Abstract
Purpose: To synthesize thiosemicarbazide and determine its antimicrobial properties.
Methods: Pyridine-based thiosemicarbazide was synthesized, characterized and evaluated for antimicrobial activity. The structure of the synthesized compound was established by spectral analysis, namely, Fourier transform infrared spectroscopy (FT-IR), proton nuclear magnetic resonance spectroscopy (1H NMR), carbon 13 magnetic resonance spectroscopy (13C NMR), liquid chromatography-mass spectroscopy (LC-MS), single crystal x-ray analysis as well as by elemental analysis.

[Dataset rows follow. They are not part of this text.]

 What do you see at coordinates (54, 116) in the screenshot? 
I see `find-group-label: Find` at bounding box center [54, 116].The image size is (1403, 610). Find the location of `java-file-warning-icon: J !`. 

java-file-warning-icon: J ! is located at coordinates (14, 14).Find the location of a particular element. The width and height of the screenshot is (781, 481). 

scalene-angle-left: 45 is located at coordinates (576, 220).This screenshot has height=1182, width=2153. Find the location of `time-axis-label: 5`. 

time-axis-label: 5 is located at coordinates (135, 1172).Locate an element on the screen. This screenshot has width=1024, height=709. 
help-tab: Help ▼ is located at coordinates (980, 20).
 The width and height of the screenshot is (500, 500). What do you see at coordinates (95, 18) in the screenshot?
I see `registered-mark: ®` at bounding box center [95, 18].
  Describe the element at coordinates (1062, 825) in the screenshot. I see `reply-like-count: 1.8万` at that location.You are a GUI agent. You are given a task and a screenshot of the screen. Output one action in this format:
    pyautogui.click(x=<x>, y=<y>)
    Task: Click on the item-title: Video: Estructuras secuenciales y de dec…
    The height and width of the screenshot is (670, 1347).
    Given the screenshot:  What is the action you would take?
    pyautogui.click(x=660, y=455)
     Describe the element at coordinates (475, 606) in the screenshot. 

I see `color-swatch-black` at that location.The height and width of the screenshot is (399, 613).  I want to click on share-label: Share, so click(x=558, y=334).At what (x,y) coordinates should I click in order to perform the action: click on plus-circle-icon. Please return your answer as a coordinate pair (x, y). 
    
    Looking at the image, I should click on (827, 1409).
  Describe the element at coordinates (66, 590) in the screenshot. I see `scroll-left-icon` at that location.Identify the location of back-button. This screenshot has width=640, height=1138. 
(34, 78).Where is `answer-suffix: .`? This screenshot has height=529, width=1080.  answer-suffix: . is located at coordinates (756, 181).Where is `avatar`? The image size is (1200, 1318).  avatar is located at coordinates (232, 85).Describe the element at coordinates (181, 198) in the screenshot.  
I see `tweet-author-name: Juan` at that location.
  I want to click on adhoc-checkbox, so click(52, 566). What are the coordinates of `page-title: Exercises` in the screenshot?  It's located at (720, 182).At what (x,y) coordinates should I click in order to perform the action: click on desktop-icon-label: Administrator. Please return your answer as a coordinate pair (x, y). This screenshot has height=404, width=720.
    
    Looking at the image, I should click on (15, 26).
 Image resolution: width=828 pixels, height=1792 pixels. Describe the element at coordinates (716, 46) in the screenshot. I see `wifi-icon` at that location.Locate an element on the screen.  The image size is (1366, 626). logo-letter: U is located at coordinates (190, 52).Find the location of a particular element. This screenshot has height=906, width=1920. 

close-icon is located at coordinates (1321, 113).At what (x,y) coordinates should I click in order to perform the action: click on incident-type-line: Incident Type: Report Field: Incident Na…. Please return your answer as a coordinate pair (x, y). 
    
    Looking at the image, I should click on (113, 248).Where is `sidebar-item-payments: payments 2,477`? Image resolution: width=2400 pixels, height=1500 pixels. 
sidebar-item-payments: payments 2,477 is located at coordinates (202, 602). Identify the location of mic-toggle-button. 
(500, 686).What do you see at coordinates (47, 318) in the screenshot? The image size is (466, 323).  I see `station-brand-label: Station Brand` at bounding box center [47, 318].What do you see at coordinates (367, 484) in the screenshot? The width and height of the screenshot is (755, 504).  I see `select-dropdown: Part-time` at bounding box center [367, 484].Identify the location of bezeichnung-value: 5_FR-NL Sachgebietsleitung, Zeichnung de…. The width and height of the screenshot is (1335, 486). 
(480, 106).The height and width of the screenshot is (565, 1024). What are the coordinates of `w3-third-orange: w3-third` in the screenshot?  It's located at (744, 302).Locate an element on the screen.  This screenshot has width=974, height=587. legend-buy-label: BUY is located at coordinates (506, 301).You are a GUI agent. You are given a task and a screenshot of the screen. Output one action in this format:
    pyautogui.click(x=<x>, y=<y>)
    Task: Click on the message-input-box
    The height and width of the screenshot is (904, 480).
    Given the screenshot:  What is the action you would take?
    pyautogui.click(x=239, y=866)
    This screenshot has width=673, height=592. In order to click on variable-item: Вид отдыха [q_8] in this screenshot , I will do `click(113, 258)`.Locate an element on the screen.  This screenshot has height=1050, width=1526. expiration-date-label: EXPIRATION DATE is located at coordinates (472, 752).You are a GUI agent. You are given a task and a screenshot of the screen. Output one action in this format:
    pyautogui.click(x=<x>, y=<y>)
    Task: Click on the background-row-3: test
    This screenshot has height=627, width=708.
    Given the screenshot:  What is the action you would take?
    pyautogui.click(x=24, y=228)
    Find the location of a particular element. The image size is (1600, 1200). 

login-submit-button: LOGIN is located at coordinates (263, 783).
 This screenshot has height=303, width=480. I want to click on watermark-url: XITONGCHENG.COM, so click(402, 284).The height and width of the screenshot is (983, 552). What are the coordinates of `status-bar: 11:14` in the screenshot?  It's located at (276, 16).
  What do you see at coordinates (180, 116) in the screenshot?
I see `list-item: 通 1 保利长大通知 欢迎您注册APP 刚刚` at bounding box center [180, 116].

Results: The title compound crystallized in monoclinic form with space group P2(1/c) of a = 11.6050 (3) angstrom, b = 13.3130 (4) angstrom, c = 9.9884 (3) angstrom, beta = 94.911 (2)degrees, V = 1537.52 (8) angstrom 3, Z = 4 and R-int = 0.033. The pyridine ring formed dihedral angles of 74.1(3) and 88.2(5)degrees with major and minor components of disordered benzene ring, respectively. In the crystal packing, molecules were linked via intermolecular N-H center dot center dot center dot N, N-H center dot center dot center dot S and N-H center dot center dot center dot O hydrogen bonds into zigzag layers. Compound 2 was most effective against Bacillus subtilis ATCC 10400, MRSA 85N, MRSA 66N and MRSA 15G, compared to the reference drugs, ampicillin and ceftriaxone.
Conclusion: The title compound represents a good lead for the development of potent antibacterial agent against Gram positive bacteria and MRSA strains.